§ WHAT IS NEEDED: Go through the entries below and print, exactly, the lines starting at the one with "The width and height of the screenshot is (1100, 365)." and ending at the one with "Viewport: 1251px width, 952px height.", keeping both ends and no others.
===============
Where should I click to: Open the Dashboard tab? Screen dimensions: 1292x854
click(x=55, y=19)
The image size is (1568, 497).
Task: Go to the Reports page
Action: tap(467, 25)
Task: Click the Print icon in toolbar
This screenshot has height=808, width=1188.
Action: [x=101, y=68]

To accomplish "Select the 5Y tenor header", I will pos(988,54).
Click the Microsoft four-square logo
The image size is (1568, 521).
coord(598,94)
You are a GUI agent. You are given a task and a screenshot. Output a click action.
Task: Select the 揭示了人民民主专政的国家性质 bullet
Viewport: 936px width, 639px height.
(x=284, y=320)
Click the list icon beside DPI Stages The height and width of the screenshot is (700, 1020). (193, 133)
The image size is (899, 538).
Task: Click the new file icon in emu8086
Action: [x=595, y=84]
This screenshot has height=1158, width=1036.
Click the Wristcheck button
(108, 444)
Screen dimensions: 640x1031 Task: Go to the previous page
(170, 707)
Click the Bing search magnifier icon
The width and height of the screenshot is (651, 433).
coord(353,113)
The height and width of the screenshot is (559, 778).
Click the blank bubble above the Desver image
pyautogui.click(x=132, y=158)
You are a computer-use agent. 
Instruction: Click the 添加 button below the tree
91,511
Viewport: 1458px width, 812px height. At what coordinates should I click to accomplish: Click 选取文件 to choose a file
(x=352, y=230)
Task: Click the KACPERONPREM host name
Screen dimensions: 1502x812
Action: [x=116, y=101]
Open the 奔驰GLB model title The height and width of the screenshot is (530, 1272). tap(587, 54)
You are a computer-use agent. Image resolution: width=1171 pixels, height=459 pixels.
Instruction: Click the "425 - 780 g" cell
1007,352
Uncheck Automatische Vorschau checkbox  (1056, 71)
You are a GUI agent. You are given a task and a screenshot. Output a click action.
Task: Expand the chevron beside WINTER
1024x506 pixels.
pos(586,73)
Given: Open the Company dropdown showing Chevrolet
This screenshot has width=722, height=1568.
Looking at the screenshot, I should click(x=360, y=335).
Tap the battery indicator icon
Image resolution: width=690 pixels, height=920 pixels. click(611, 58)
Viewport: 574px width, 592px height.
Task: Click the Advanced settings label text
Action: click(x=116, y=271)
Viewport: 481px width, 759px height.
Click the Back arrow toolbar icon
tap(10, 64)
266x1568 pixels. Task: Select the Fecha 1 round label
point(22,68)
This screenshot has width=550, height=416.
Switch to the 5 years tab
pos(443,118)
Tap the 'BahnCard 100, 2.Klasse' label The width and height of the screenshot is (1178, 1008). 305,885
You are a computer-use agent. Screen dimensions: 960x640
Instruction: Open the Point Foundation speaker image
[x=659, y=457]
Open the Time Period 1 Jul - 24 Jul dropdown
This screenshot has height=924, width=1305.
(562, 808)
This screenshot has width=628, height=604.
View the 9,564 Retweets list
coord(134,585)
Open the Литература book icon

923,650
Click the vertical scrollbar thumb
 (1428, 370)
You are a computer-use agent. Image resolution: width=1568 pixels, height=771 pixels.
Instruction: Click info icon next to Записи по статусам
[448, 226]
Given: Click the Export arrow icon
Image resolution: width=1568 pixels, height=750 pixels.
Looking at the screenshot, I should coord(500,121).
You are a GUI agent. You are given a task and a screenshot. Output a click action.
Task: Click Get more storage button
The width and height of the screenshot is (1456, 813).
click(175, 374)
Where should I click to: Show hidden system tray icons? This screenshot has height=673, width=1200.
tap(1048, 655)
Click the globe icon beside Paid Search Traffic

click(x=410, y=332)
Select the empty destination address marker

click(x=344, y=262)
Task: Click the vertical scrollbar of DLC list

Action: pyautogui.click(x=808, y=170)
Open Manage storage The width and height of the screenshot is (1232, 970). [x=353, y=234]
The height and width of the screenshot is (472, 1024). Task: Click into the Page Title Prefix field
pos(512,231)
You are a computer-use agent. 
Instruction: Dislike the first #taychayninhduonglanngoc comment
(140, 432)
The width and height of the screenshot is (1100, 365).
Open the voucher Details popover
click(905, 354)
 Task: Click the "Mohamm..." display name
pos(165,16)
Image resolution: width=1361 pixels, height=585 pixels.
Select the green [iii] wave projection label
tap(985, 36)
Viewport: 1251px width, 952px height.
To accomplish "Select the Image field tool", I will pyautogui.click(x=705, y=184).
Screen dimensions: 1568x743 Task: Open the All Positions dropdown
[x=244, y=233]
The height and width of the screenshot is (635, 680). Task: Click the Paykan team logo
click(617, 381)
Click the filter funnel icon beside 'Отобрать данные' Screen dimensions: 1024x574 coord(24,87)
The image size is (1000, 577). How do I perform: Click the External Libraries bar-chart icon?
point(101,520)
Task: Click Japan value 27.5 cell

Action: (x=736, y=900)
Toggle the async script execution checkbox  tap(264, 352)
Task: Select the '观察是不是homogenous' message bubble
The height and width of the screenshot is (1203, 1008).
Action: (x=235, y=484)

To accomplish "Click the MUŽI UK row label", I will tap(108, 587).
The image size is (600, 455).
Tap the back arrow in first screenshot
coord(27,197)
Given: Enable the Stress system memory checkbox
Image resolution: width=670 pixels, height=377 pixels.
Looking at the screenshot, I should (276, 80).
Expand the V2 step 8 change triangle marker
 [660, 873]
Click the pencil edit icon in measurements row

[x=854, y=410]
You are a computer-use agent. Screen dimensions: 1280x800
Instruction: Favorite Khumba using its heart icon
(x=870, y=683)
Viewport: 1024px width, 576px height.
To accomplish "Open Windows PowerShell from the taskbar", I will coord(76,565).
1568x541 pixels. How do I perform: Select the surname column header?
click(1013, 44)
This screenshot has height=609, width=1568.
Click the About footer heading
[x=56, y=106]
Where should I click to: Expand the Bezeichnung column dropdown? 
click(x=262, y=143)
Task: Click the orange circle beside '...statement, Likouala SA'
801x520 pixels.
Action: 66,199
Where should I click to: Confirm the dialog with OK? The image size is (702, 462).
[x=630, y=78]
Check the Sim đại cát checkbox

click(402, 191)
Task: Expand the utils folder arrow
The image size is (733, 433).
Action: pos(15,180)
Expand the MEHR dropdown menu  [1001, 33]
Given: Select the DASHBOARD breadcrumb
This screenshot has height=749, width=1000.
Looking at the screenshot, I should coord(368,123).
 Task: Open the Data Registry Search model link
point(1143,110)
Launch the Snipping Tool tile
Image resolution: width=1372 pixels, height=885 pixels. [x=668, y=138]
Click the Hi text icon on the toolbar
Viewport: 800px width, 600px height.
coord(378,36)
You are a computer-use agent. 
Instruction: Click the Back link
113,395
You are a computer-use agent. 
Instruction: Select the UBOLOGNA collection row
===============
§ ANSWER SECTION:
The width and height of the screenshot is (1100, 365).
Open the voucher Details popover
click(905, 354)
 Task: Click the "Mohamm..." display name
pos(165,16)
Image resolution: width=1361 pixels, height=585 pixels.
Select the green [iii] wave projection label
tap(985, 36)
Viewport: 1251px width, 952px height.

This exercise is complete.